So looks like we have MORE people who would like to join the efforts :D

On Tue, Dec 2, 2025 at 1:35 PM Maciej Obuchowski <[email protected]>
wrote:

> Just to add to the pile of use cases:
> that mechanism would also be useful for listeners/OpenLineage integration,
> to store the necessary lineage data post-execution, to be able to send the
> OpenLineage events asynchronously, rather than running on
> worker and blocking execution slot.
>
> Thanks,
> Maciej
>
> wt., 2 gru 2025 o 10:45 Jarek Potiuk <[email protected]> napisał(a):
>
> > One comment here. I looked yesterday again at your proposals, and they
> are
> > really well thought out.
> > One thing however that I see in it is something of a recurring pattern we
> > have in many discussions:
> >
> > *Storing state in Airflow*
> >
> > This has been discussed in a number of discussions in the past (recent
> and
> > not-so-recent).

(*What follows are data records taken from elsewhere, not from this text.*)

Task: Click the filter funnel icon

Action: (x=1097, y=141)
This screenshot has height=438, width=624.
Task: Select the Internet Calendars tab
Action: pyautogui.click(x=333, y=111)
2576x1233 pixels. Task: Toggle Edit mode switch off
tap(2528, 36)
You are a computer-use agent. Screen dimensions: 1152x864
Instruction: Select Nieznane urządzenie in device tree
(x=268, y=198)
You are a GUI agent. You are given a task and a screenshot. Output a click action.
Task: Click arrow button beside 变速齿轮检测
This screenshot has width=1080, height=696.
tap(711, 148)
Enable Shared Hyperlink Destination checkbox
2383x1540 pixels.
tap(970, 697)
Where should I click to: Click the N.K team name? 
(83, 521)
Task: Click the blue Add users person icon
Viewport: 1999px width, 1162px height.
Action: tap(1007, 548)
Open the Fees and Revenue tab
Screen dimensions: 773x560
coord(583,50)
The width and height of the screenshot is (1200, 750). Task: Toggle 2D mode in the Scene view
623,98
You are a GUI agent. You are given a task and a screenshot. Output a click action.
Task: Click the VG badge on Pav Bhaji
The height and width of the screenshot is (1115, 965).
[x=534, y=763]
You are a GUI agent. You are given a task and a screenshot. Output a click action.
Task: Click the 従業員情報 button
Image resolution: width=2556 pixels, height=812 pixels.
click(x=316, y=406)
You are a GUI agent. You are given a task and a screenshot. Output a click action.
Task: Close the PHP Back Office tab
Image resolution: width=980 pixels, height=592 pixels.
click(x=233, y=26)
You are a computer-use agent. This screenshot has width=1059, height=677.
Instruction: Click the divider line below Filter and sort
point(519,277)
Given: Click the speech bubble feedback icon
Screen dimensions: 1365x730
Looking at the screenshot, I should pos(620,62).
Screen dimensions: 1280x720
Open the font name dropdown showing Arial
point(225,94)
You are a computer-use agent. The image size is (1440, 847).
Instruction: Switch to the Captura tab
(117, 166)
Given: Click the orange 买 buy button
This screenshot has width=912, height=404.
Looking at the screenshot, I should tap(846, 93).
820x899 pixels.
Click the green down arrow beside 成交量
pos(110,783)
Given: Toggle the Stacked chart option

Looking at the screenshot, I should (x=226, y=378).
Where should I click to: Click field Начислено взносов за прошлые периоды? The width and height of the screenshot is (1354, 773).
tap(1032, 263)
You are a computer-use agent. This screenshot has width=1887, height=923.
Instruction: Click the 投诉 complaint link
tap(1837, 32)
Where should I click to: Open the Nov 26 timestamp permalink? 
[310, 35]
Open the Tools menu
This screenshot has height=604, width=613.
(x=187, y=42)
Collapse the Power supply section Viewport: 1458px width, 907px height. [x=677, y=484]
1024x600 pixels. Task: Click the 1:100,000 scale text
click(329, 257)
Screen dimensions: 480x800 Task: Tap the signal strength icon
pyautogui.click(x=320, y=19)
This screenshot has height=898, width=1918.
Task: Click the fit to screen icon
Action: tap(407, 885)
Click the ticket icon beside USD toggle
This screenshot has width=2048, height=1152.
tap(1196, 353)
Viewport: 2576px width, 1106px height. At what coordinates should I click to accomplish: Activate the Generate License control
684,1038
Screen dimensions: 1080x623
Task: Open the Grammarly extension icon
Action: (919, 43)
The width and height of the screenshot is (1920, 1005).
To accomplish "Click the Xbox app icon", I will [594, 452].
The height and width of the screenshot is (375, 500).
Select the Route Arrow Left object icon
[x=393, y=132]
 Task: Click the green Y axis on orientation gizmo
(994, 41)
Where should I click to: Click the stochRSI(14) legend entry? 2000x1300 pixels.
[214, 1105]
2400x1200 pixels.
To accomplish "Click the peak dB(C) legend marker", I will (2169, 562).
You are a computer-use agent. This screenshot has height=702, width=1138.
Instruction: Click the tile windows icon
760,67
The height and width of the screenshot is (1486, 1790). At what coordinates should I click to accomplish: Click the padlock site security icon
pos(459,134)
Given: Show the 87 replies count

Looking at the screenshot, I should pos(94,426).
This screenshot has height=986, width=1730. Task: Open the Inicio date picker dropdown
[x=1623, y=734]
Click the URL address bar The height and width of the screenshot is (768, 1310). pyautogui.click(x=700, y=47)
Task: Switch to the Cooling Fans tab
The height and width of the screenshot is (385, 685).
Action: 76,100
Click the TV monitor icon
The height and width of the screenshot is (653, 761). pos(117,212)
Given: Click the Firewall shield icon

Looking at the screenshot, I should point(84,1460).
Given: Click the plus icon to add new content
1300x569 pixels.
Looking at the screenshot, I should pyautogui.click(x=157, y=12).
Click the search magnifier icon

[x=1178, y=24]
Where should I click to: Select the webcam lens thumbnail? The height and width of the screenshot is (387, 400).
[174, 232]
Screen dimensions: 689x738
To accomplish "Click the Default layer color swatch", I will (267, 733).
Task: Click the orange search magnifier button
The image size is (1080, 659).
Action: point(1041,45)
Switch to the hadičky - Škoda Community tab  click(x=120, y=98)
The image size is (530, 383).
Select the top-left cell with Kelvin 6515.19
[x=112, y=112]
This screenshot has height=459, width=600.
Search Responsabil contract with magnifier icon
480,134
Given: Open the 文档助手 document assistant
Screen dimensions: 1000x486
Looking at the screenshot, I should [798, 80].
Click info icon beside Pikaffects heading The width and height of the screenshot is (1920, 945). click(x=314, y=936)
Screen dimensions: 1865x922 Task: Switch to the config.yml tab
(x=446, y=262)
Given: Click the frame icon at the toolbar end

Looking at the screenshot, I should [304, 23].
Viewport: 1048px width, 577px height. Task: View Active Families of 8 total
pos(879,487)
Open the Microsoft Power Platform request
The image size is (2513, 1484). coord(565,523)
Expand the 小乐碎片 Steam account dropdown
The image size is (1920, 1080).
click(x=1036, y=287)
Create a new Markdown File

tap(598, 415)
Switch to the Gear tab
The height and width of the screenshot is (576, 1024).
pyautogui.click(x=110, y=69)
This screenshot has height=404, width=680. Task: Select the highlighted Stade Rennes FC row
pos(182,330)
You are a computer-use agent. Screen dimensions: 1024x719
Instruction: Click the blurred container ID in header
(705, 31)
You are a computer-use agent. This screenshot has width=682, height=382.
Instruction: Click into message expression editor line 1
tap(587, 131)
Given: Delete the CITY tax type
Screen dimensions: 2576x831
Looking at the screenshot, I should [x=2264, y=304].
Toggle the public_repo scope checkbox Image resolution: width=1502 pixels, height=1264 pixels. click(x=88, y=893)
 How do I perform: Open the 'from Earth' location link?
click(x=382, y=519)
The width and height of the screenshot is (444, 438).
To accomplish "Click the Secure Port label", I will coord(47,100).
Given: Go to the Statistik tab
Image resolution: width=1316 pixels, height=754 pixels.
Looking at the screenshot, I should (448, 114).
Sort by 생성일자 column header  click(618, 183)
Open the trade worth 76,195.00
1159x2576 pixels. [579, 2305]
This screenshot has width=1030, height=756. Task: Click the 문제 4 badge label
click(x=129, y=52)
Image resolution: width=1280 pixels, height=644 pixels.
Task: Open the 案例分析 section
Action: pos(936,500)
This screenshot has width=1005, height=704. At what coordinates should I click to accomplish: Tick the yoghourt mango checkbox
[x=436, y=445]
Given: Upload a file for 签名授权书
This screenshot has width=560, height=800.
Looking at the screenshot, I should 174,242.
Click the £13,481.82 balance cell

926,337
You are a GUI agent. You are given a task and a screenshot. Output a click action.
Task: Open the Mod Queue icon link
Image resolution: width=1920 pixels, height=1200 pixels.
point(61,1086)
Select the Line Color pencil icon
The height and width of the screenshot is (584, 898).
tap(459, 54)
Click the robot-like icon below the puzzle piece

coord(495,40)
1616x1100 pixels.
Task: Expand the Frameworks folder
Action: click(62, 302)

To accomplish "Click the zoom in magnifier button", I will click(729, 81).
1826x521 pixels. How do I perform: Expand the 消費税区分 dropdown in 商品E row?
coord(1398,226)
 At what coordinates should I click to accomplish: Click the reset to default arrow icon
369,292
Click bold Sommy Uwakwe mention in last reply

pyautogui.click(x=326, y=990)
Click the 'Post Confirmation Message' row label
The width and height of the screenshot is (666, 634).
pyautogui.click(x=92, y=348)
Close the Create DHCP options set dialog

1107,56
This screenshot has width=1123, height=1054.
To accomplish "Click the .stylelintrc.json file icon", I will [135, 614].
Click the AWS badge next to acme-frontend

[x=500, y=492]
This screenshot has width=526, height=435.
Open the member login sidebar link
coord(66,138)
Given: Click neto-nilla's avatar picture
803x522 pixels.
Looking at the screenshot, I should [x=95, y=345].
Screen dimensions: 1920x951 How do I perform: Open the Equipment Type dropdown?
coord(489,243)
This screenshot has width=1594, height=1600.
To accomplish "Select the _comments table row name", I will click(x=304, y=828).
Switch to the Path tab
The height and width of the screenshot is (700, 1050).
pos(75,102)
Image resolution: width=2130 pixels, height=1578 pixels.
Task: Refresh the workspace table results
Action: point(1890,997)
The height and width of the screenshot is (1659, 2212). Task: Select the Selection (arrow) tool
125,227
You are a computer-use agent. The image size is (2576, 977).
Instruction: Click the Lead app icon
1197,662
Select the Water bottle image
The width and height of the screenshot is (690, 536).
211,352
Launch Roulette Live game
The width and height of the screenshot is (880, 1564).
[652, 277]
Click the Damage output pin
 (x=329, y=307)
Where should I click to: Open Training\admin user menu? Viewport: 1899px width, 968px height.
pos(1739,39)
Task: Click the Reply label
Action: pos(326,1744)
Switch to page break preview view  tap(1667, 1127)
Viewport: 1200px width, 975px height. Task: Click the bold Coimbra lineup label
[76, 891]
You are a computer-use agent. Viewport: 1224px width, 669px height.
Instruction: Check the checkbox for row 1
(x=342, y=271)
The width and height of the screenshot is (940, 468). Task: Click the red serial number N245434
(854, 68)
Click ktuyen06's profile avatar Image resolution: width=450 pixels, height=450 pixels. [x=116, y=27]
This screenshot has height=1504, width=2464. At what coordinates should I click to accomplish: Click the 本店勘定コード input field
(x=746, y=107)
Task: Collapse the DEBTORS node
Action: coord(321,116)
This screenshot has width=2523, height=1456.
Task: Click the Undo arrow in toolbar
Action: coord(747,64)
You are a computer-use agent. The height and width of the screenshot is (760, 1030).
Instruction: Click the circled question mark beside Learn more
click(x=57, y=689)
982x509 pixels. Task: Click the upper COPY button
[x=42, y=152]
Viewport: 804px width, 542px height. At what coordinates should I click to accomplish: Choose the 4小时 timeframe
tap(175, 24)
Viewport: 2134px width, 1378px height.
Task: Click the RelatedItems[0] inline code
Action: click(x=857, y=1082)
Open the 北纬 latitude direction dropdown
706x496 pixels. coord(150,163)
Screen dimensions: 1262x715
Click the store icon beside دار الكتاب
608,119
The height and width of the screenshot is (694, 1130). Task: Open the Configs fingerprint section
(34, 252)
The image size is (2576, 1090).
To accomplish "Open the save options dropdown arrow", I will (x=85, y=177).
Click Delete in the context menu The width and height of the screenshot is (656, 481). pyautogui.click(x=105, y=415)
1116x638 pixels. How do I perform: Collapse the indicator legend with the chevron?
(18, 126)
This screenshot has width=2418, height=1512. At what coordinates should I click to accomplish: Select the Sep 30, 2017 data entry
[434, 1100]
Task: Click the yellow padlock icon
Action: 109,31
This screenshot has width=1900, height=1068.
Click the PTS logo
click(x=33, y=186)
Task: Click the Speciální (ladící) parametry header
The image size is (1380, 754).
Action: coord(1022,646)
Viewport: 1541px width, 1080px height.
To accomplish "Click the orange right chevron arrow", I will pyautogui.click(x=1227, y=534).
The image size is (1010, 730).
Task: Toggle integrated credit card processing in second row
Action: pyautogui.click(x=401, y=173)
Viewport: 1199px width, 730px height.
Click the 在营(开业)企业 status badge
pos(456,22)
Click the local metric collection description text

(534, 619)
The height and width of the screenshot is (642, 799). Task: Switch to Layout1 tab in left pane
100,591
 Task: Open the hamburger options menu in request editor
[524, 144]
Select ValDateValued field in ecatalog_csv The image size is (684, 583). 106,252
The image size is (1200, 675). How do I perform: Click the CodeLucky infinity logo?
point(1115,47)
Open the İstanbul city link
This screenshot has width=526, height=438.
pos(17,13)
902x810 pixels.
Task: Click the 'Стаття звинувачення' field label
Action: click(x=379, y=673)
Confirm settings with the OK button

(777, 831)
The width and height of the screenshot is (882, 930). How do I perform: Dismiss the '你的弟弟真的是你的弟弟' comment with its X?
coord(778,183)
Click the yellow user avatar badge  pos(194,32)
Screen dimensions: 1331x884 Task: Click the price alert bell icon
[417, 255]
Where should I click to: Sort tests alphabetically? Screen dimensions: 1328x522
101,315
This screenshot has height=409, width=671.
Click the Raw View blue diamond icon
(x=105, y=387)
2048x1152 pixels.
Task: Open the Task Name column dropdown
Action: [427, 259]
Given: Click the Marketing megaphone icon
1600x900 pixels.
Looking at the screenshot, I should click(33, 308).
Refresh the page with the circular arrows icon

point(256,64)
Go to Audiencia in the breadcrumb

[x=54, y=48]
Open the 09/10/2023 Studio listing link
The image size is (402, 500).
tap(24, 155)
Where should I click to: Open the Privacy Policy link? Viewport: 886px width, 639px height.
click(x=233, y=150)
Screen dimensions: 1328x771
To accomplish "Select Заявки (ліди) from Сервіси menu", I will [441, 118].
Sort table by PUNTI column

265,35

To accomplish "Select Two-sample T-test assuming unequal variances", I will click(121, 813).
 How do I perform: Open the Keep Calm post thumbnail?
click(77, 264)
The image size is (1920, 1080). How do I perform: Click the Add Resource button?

I tried to put them together here (in reverse
> chronological
> > order):
> >
> > * XD's discussion: `Add "persist_xcom_through_retry" Parameter to Airflow
> > Operators` here
> > https://lists.apache.org/thread/yqbtw5l8cpjln4sw7m4x73qb9tffysky
> > * Your proposal here - partially -  Infrastructure-Aware Task Execution
> and
> > Resumable Operators
> > * Jake and Guangyang Li  - [WIP] AIP-93 Asset Watermarks and State
> > Variables
> > https://lists.apache.org/thread/vftpzrwb34xr2xbfsx7qtbxn5w6h3f2b
> > * Daniels old "State Persistence" AIP ->
> >
> >
> https://cwiki.apache.org/confluence/display/AIRFLOW/AIP-30%3A+State+persistence
> >
> > Likely more.
> >
> > I think it's fairly clear that we need State persistence. And there are
> > various way people wanted to address it:
> >
> > * XD's proposal was to piggyback on Xcoms and add options to not delete
> > them on resume
> > * Jake and Guangyang - proposed State Variables that would be bound with
> > Assets
> > * Daniel proposed a broader AIP that solves persistence need potentially
> on
> > various levels (task, dag variable, etc. ) - with proposal to use
> separate
> > ProcessState, TaskState, and TaskInstanceState (solutions 3, 5 and 6).
> Also
> > probably now that would extend to AssetState if it is followed
> >
> > Maybe it's a good time to join the efforts and propose a single solution
> > that can help to address all those "state persistence" needs ?
> >
> > I think we have now enough concrete use cases - from the above proposals
> > and probably more, to make a single proposal that will be usable to
> address
> > all of the needs. We have a number of smart people who - if they discuss
> > and work together on a single solution, might likely come to a good
> > proposal **just** on state persistence that will be usable for all those
> > cases ?
> >
> > If you were to break your proposals Stefan into smaller pieces and
> > incremental deliverables, I would say - getting this one done is not only
> > moving your ideas forward, but also it moves many other ideas forward
> that
> > could be implemented in parallel as next step after this "foundational"
> > state persistence is added with some very simple use case to start with.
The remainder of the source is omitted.